> [Data supplied]:
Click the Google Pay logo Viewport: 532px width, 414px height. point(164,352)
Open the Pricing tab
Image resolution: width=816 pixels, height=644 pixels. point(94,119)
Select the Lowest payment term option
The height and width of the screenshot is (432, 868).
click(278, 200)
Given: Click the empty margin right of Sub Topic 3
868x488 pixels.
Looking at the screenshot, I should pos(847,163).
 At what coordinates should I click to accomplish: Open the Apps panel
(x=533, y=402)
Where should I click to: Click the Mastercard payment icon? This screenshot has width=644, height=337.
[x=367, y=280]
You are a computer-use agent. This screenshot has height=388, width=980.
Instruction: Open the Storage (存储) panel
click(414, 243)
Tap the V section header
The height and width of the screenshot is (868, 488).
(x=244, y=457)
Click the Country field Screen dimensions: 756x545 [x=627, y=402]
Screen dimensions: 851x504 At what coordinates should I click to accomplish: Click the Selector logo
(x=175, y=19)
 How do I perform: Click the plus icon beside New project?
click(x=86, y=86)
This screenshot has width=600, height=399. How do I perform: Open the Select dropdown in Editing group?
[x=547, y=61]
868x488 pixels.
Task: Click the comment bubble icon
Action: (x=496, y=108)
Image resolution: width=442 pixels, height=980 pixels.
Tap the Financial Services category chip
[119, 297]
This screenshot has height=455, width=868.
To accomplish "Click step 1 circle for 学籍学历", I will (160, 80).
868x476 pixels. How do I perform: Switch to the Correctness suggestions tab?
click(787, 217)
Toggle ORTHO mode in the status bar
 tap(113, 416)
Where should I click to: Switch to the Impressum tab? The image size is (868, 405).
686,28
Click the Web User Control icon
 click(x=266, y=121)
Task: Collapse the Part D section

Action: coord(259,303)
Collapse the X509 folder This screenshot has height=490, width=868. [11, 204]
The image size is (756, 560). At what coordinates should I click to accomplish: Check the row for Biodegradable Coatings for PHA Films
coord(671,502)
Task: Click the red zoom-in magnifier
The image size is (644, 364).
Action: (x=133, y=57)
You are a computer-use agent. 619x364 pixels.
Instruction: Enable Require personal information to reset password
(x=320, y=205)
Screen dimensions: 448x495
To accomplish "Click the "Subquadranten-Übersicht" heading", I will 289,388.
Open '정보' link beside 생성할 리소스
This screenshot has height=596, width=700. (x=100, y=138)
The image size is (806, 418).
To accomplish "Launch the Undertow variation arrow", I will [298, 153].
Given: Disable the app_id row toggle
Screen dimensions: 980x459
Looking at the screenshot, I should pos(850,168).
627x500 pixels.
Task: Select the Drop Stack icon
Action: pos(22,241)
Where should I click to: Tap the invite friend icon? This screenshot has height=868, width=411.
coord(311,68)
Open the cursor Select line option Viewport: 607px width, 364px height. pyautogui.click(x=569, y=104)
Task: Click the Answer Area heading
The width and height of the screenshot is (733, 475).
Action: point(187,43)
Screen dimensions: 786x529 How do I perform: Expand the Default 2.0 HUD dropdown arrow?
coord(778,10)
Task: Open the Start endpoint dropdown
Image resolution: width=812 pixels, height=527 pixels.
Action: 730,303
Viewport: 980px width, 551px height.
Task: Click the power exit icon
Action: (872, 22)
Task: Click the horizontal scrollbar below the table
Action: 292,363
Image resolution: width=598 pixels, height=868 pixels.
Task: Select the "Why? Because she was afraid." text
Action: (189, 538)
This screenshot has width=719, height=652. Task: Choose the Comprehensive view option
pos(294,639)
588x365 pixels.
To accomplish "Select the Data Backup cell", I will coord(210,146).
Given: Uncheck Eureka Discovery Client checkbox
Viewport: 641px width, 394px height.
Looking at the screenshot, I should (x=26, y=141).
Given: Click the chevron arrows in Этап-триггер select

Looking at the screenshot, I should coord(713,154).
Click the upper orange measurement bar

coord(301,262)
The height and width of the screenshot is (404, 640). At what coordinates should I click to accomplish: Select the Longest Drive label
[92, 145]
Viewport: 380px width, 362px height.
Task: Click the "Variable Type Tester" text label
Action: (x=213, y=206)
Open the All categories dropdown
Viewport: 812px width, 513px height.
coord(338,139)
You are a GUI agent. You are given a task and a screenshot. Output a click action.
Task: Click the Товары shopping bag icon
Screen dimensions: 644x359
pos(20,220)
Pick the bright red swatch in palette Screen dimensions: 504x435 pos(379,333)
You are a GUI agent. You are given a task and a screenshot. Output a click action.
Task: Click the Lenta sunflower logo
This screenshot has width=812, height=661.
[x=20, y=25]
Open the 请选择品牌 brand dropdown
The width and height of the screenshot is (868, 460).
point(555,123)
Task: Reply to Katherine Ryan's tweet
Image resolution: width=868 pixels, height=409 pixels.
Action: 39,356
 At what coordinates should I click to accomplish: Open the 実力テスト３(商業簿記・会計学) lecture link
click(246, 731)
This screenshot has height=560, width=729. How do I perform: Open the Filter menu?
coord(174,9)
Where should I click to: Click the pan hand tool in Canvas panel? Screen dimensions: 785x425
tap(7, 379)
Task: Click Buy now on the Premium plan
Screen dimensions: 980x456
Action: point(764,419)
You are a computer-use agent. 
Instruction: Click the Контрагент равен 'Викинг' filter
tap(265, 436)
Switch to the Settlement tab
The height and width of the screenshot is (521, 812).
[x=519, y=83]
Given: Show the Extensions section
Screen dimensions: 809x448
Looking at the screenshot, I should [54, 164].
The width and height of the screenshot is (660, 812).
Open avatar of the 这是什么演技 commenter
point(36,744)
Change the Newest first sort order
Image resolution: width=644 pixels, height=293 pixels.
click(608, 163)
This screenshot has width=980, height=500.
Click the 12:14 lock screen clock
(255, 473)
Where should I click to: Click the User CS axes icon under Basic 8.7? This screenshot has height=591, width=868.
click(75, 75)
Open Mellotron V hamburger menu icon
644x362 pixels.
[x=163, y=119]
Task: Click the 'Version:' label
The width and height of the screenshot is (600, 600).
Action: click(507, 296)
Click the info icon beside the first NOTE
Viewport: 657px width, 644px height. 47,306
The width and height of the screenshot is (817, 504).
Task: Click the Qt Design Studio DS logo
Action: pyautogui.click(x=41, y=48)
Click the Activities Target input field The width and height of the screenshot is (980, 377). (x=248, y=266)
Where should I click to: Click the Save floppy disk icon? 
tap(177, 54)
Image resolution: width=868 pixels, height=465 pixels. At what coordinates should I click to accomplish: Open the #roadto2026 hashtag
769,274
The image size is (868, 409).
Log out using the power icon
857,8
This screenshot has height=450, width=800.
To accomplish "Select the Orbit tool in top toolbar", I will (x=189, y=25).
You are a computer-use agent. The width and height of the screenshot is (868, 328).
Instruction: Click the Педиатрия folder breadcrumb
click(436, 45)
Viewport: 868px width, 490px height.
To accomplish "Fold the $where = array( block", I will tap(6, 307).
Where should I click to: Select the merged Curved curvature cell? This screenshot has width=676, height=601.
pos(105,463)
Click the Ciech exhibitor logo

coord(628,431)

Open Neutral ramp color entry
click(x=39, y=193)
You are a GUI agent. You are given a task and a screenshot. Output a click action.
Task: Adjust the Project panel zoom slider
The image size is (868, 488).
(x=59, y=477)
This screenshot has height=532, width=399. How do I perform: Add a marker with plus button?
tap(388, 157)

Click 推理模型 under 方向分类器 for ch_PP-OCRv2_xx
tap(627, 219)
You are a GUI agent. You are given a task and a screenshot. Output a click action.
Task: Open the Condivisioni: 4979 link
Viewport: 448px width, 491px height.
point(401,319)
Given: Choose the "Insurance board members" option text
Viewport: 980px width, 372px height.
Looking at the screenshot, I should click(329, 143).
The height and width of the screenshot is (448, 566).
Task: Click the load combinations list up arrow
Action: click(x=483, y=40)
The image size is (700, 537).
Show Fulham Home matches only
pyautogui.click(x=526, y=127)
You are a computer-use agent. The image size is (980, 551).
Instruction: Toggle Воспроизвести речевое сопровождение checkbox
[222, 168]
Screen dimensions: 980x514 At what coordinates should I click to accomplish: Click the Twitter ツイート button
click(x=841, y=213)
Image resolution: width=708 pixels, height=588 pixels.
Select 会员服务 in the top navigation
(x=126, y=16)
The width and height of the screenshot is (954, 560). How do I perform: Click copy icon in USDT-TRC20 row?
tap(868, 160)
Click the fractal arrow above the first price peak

> [What is being asked]:
Please give back only the lines starting with the one that contains "Where should I click to: Select" and ending with the last line of the listing, retyped exactly.

> [Response to the task]:
Where should I click to: Select the merged Curved curvature cell? This screenshot has width=676, height=601.
pos(105,463)
Click the Ciech exhibitor logo

coord(628,431)

Open Neutral ramp color entry
click(x=39, y=193)
You are a GUI agent. You are given a task and a screenshot. Output a click action.
Task: Adjust the Project panel zoom slider
The image size is (868, 488).
(x=59, y=477)
This screenshot has height=532, width=399. How do I perform: Add a marker with plus button?
tap(388, 157)

Click 推理模型 under 方向分类器 for ch_PP-OCRv2_xx
tap(627, 219)
You are a GUI agent. You are given a task and a screenshot. Output a click action.
Task: Open the Condivisioni: 4979 link
Viewport: 448px width, 491px height.
point(401,319)
Given: Choose the "Insurance board members" option text
Viewport: 980px width, 372px height.
Looking at the screenshot, I should click(329, 143).
The height and width of the screenshot is (448, 566).
Task: Click the load combinations list up arrow
Action: click(x=483, y=40)
The image size is (700, 537).
Show Fulham Home matches only
pyautogui.click(x=526, y=127)
You are a computer-use agent. The image size is (980, 551).
Instruction: Toggle Воспроизвести речевое сопровождение checkbox
[222, 168]
Screen dimensions: 980x514 At what coordinates should I click to accomplish: Click the Twitter ツイート button
click(x=841, y=213)
Image resolution: width=708 pixels, height=588 pixels.
Select 会员服务 in the top navigation
(x=126, y=16)
The width and height of the screenshot is (954, 560). How do I perform: Click copy icon in USDT-TRC20 row?
tap(868, 160)
Click the fractal arrow above the first price peak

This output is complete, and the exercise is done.